> **Assignment**: If a line in the listing below includes the string "first", pull it out.

Start of Data supplied

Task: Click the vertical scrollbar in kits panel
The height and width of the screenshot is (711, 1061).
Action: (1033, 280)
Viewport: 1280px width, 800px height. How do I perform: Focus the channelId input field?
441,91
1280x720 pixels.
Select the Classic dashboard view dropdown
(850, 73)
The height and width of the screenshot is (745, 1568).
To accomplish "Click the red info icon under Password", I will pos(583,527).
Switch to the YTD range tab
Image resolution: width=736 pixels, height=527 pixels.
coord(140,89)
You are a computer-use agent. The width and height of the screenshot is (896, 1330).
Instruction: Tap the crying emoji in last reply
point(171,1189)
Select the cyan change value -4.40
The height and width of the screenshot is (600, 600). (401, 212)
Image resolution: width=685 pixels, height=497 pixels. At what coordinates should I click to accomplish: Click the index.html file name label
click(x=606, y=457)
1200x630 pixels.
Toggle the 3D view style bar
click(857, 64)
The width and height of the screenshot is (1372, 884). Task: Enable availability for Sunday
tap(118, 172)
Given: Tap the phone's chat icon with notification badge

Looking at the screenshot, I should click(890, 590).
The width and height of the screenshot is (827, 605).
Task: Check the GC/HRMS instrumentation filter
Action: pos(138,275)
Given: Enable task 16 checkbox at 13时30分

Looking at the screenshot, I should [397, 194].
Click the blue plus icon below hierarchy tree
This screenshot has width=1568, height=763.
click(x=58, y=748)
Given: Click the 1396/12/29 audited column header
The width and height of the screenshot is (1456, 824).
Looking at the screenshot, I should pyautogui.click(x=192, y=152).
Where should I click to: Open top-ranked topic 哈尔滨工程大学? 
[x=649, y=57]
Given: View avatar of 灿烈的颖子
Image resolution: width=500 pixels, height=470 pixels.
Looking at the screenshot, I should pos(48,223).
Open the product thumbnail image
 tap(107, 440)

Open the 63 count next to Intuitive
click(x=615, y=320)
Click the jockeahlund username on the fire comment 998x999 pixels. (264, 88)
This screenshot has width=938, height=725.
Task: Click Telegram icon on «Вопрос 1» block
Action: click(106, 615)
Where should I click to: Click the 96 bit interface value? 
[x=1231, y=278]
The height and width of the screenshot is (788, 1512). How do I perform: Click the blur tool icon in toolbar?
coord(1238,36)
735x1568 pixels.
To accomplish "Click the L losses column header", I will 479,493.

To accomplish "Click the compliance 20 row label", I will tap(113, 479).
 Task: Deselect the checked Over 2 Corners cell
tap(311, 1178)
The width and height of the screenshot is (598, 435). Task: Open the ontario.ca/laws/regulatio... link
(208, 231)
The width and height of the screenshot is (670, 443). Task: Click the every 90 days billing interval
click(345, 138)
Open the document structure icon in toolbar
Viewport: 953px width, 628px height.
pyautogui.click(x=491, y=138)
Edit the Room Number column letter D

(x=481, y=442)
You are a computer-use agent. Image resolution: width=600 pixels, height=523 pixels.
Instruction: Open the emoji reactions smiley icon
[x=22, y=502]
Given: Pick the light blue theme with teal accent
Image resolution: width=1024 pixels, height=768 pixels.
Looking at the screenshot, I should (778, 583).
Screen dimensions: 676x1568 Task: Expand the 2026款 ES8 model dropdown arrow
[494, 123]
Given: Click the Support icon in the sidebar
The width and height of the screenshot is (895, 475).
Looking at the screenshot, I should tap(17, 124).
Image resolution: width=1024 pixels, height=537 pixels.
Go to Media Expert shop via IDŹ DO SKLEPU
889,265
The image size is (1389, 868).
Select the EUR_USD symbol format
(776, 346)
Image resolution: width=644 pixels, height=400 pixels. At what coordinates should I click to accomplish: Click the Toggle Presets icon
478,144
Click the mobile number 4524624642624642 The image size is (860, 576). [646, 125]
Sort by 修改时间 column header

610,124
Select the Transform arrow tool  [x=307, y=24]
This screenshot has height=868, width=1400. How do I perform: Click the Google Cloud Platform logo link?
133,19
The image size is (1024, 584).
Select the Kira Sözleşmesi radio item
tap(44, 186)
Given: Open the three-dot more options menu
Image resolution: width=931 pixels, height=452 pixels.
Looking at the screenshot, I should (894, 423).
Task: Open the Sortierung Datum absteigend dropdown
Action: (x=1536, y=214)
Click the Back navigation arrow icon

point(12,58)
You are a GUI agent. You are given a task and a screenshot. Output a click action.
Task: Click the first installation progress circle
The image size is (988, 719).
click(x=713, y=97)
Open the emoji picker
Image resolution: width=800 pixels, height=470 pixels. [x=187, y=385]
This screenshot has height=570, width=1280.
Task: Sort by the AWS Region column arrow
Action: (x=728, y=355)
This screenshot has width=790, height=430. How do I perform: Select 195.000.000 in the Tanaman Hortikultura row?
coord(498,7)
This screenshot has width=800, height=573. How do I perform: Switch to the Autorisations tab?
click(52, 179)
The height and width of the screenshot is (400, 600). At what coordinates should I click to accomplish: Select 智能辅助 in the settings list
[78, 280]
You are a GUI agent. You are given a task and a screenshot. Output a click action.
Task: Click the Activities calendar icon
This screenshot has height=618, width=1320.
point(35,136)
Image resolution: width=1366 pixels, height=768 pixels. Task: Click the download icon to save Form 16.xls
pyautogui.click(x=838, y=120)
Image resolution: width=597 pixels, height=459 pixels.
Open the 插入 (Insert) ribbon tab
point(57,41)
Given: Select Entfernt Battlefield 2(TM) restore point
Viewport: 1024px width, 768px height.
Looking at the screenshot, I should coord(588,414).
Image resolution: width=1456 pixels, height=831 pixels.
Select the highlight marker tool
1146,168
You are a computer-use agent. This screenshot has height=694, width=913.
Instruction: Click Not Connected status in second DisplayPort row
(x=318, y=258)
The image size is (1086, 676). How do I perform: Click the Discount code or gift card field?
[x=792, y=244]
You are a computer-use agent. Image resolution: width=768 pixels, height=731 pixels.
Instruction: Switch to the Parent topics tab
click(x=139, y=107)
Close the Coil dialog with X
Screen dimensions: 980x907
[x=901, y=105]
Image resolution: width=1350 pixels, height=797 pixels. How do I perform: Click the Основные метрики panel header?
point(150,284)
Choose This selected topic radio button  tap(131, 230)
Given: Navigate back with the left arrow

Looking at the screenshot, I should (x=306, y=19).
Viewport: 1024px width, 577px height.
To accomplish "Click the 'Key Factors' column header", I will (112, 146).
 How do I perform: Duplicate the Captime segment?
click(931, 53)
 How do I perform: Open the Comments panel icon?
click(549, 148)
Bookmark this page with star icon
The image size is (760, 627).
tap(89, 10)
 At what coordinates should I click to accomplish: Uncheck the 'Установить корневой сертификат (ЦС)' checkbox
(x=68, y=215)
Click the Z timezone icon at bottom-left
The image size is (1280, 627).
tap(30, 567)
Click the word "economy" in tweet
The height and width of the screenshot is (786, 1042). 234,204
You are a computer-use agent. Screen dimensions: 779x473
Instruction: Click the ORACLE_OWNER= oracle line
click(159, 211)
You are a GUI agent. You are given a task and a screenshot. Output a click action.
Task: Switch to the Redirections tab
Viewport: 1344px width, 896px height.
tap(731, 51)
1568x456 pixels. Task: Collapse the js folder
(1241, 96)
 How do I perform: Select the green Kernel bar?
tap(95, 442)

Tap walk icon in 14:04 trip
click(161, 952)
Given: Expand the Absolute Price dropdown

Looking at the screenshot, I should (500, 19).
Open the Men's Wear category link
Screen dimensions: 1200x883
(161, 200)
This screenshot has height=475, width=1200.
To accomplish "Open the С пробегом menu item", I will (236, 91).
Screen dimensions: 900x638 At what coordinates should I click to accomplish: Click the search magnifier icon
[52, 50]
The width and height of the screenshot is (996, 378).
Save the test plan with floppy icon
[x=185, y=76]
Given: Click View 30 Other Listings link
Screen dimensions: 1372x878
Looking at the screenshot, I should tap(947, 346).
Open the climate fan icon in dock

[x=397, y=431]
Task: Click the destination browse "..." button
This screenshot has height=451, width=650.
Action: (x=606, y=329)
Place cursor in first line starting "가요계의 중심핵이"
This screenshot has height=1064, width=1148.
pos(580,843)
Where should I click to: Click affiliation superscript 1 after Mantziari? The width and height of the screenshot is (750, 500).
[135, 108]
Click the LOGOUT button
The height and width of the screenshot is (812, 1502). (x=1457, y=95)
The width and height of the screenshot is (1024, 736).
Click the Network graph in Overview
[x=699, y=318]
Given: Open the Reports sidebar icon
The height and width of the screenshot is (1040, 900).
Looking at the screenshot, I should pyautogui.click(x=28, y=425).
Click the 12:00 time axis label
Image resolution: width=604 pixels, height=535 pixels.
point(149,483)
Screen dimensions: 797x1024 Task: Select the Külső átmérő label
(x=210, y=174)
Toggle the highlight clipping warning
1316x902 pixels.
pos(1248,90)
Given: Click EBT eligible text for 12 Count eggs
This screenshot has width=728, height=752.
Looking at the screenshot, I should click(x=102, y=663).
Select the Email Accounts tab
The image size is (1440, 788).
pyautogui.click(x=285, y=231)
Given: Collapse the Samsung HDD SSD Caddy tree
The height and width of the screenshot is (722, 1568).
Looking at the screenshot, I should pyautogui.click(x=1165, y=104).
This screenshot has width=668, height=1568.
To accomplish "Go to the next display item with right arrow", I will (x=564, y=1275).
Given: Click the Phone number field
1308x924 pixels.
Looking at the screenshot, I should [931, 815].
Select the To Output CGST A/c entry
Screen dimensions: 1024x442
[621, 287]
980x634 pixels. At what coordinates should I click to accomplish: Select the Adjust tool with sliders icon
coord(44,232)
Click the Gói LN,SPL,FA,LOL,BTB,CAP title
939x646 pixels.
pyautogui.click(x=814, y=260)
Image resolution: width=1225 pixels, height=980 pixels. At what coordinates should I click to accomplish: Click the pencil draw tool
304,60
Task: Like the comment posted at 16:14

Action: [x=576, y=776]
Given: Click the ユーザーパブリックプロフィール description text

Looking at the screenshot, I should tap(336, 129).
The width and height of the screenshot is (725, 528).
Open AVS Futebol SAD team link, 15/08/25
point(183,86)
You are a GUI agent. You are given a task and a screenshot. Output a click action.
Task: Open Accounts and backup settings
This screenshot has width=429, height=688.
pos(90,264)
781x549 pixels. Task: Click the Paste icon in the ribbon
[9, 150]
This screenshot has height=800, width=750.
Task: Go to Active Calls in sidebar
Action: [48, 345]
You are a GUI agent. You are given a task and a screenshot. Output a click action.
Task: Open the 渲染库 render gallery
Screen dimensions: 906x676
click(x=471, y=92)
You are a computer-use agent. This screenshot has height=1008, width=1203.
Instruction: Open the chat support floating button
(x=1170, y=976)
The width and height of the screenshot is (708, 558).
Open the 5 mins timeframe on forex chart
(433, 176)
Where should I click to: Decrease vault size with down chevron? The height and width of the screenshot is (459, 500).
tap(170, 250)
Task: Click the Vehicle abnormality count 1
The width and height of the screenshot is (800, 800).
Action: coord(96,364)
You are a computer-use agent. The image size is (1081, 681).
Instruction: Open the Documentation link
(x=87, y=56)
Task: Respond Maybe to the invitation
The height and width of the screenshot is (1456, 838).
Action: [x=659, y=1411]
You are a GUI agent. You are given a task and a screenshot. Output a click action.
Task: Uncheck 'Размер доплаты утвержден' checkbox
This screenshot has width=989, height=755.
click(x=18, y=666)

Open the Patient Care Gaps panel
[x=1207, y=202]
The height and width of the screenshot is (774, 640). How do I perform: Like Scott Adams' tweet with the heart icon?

End of Data supplied

> **Answer to this task**:
Task: Click the first installation progress circle
Place cursor in first line starting "가요계의 중심핵이"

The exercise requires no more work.